◆ Exercise passage ◆
= = = = =

Department up-close: A look into special education


Mr. Brian Murphy has led the Severely Handicap program at Cam High for the past five years.

“If I could pick one job out of the whole world, it would be this one,” said Joseph Bernal, senior, who currently aspires to be a special education instructor.

Bernal assists with Cam High’s Severely Handicapped (SH) program, also known as the Full High School Experience program, in which kids with a disease, mental disorder or a condition that prevents them from mainstreaming into high school classes can attend a regular, public high school with their peers.

Eighteen Cam High students are enrolled in on-campus classes where students are taught a variety of skills through group and community-based instruction. The students focus on developing their “vocational, domestic, self-care, community access [as well as] social/recreational, functional, and academic skills,” according to Murphy. The SH teachers communicate with each student’s parents to maintain daily notebooks, monthly calendars and progress reports.

In a typical day, the students are involved in a myriad of tasks around campus, such as recycling, helping the custodians, learning basic Math and English. Physical recreation is also encouraged throughout the day. After each student does their required activities, her or she can choose to do other things such as have a snack, play on iPads, exercise, cook, garden, or pick up trash. All of these activities may also be listed on their daily schedules that the teachers put together for each student every day.

Murphy began working at Cam High five years ago, taking over the SH program immediately upon being hired. “It’s the best [when students smile],” said Murphy. “It’s a big moment for them.”

Seven student aides and 13 adult staff members help Murphy run the program, including two speech therapists, one behaviorist, and one occupational therapist.

Cam High’s SH program especially emphasizes experiential learning, with SH students being allowed to attend regular classes and non-SPED students given the opportunity to work with the SH program. The program’s facilitators strive to impose realistic expectations and teach real-world-related functional skills.

According to Murphy, the biggest problem that the SH faces is the ever-increasing load of paperwork required by the federal government and the state, who fund the program. “Every year there’s just more and more,” he said. “It takes a lot of energy that could be used to better improve the program.”

Addy and Guimee*, two SH juniors, said that everyone in the class gets along. “It’s fun,” said Addy.

“I feel happy and joyful [when working with the SH students],” said Bernal. “I don’t like it, I love it.”

*The Stinger cannot post Addy and Guimee’s last names without the written permission of their parents. For that reason, only their first names are used.

= = = = =

◆ What the task requires ◆
List the activities that the article on Cam High's special education program says a student may choose after completing the required activities.

= = = = =

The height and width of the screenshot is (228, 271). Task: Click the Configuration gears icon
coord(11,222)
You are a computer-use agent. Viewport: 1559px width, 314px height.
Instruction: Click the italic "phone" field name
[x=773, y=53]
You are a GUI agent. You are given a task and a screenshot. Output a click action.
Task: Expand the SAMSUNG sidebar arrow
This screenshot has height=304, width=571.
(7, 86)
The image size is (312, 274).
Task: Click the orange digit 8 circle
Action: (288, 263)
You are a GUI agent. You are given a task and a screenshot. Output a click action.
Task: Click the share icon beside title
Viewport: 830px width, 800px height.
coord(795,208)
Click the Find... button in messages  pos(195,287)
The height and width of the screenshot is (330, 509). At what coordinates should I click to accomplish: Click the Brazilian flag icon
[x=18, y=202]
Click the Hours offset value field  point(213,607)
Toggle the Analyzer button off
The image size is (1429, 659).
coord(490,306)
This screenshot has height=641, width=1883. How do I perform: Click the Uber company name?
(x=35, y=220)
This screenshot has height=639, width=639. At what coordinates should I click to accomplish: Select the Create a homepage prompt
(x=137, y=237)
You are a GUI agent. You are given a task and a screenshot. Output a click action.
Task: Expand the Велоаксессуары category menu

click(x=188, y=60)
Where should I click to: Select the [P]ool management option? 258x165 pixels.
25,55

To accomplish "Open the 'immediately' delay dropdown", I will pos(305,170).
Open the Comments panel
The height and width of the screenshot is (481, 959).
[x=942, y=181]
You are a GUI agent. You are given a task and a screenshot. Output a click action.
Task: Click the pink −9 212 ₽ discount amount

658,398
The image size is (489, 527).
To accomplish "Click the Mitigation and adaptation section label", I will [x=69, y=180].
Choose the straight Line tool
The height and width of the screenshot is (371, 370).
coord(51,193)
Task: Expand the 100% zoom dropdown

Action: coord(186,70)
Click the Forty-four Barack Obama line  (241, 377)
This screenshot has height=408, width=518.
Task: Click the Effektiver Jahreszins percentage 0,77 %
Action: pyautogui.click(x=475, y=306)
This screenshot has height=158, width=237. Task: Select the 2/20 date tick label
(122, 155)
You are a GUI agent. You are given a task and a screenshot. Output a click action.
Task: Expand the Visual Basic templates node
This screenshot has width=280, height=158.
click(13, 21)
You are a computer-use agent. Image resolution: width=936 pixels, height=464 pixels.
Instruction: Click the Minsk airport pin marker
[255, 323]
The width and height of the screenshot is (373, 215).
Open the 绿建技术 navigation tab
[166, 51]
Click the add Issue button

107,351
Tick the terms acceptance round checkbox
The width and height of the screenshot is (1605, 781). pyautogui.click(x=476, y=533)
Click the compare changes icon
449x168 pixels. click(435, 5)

= = = = =

◆ Solved exercise ◆
- Have a snack
- Play on iPads
- Exercise
- Cook
- Garden
- Pick up trash